## Passage provided:
Lifecycle Management: Knowing what your company owns, how it’s being used, and where it lives

by Matthew Carmen on April 12, 2010

One of the best ways to keep Information Technology (IT) costs to a minimum is through a systematic  undertaking known as Lifecycle Management.  A successful implementation will make it easy for IT, finance and the user community to know many vital pieces of information and be able to act upon them.  The knowledge that becomes known is:

  1. What the company owns or leases (hardware, software and services)
  2. What the company uses and where it is, and
  3. Is the company getting what the vendor has promised (bang for the buck).

The main key to success is sound process.  This cannot be stressed enough, hard work in the planning and implementation stages will reap huge benefits once your lifecycle program goes into production.   The more operational groups within the company that you can include in your planning stage, without giving them say over the ultimate solution, the more useful your lifecycle program will be.  An example of this is including the finance group in the planning process.  With the participation of the finance group, the lifecycle management system can ultimately feed the company budgeting system, making the budget process more efficient.

Stage 1:  Contract Management; What does the company own and lease?

It may surprise you that many companies cannot answer the simple question: What IT assets (hardware, software and services) do you own and lease?  By being able to answer this question, costs (potentially millions of dollars depending on the size of your organization) can be saved and reallocated to other corporate initiatives.  This is achievable through weeding out expired leases, eliminating hardware maintenance that is no longer applicable and the write-off of corporate software and hardware assets that are no longer in use.

## Written tasks:
#1 In the lifecycle management article above, condense the paragraph beginning "The main key to success is sound process" into a short bulleted list that keeps its main points.
#2 According to the lifecycle management article, which group is given as an example of one to include in the planning process?

## Data shown:
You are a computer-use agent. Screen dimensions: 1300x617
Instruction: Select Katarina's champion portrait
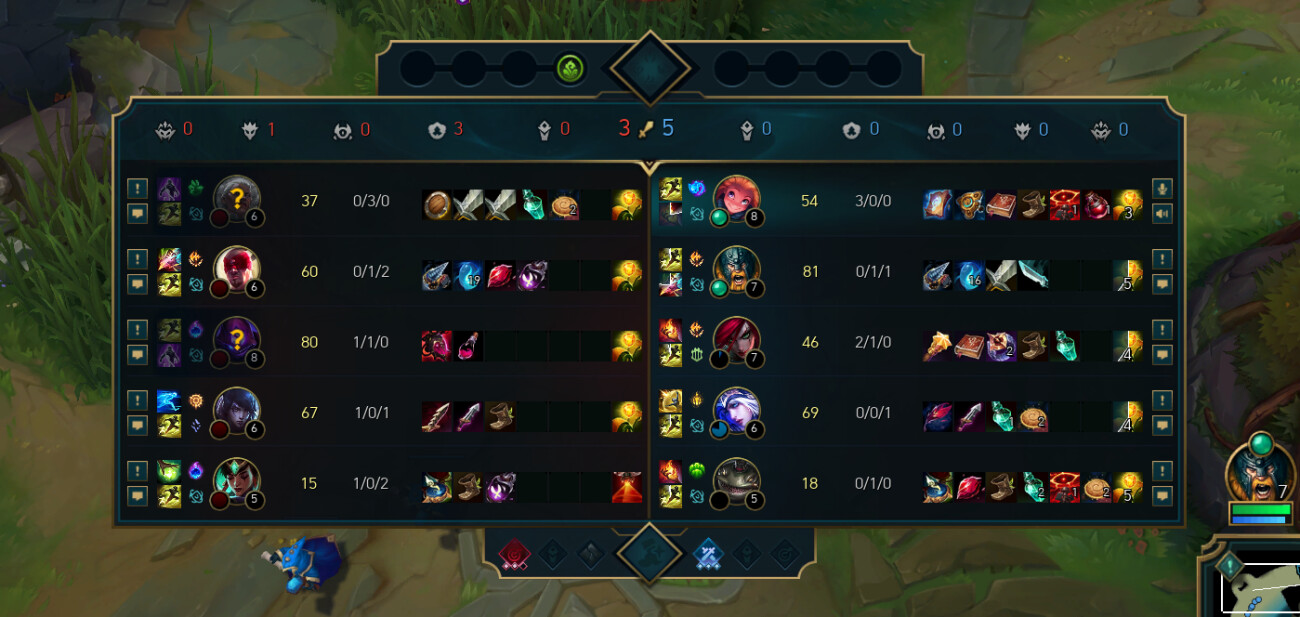click(736, 341)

## Solved tasks:
#1
- Sound process is the main key to success.
- Hard work in planning and implementation pays off greatly once the lifecycle program goes into production.
- Including more operational groups in planning, without giving them say over the final solution, makes the program more useful.
- For example, involving the finance group lets the lifecycle management system feed the company budgeting system, making budgeting more efficient.

#2 The finance group.